** START Supplied material **

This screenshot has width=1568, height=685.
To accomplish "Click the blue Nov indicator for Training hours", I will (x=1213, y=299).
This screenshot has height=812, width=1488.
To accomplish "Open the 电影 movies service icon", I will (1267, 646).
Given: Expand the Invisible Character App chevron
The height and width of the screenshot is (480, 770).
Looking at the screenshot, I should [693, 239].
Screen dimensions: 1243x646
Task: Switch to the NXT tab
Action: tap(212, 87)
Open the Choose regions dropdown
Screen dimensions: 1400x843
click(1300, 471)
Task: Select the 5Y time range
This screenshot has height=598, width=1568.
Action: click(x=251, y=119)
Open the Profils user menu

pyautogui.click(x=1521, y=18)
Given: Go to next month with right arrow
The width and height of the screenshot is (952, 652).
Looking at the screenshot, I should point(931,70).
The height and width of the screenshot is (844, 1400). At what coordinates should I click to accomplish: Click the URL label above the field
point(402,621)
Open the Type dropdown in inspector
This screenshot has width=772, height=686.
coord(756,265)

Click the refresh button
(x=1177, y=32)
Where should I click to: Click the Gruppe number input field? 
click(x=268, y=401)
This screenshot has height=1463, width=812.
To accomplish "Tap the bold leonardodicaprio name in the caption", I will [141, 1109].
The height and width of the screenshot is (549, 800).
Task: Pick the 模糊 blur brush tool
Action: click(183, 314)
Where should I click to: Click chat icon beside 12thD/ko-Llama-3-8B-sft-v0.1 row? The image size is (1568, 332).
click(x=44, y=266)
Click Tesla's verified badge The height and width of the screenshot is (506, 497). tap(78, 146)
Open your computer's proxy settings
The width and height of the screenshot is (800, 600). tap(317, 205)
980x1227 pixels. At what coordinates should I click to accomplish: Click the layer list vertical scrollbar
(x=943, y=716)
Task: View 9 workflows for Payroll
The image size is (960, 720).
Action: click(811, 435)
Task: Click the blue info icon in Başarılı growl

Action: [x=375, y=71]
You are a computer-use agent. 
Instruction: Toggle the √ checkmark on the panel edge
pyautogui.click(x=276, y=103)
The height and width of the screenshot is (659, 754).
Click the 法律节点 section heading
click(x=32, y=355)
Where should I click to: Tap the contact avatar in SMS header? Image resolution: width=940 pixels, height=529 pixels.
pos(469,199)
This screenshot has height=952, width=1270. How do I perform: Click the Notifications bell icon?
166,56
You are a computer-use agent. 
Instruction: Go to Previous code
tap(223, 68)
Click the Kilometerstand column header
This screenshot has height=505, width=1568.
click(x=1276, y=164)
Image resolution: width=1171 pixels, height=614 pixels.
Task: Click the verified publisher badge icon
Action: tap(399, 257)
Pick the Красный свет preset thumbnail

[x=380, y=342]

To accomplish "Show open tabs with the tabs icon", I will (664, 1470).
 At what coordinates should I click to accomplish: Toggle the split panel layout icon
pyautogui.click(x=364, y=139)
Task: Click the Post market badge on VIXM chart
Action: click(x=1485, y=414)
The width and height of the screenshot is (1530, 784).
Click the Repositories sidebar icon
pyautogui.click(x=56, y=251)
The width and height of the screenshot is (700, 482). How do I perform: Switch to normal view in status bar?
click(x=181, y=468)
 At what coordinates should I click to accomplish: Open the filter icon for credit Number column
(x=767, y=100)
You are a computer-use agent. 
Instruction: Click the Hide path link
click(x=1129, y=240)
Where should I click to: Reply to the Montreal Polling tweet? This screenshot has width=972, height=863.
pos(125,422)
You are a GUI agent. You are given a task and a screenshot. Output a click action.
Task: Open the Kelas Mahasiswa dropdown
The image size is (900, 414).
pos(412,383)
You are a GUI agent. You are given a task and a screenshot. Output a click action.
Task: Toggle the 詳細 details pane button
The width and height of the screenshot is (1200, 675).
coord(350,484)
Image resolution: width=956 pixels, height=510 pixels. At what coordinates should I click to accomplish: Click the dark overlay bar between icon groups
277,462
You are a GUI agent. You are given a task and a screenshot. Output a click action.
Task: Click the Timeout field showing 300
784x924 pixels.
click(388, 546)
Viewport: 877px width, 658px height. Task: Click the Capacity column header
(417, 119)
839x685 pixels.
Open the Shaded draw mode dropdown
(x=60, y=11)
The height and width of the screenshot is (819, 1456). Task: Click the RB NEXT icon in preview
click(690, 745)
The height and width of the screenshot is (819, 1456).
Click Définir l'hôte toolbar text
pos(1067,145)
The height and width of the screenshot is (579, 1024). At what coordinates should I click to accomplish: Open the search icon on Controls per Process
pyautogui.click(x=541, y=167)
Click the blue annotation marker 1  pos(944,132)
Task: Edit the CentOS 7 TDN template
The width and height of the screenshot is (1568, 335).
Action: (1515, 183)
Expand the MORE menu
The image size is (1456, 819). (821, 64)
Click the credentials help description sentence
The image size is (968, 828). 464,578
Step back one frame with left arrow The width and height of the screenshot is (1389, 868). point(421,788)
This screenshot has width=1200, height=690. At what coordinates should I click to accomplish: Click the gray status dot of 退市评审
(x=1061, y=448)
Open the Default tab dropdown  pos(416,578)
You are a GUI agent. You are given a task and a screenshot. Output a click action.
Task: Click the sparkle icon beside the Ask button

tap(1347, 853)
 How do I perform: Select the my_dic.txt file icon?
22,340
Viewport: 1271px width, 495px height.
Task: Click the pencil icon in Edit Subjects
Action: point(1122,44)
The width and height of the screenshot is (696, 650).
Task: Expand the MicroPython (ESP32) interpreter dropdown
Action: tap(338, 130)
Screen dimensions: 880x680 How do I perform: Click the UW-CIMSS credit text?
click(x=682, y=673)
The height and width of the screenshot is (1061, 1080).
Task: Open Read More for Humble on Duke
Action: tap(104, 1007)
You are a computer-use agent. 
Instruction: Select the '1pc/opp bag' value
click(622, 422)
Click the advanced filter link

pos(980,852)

** END Supplied material **

■ **Task details**
Copy the items word for word, beginning with the line that contains "Step back one" and continuing through the line that contains "Action: tap(338, 130)".

■ **Exercise output**
Step back one frame with left arrow The width and height of the screenshot is (1389, 868). point(421,788)
This screenshot has width=1200, height=690. At what coordinates should I click to accomplish: Click the gray status dot of 退市评审
(x=1061, y=448)
Open the Default tab dropdown  pos(416,578)
You are a GUI agent. You are given a task and a screenshot. Output a click action.
Task: Click the sparkle icon beside the Ask button

tap(1347, 853)
 How do I perform: Select the my_dic.txt file icon?
22,340
Viewport: 1271px width, 495px height.
Task: Click the pencil icon in Edit Subjects
Action: point(1122,44)
The width and height of the screenshot is (696, 650).
Task: Expand the MicroPython (ESP32) interpreter dropdown
Action: tap(338, 130)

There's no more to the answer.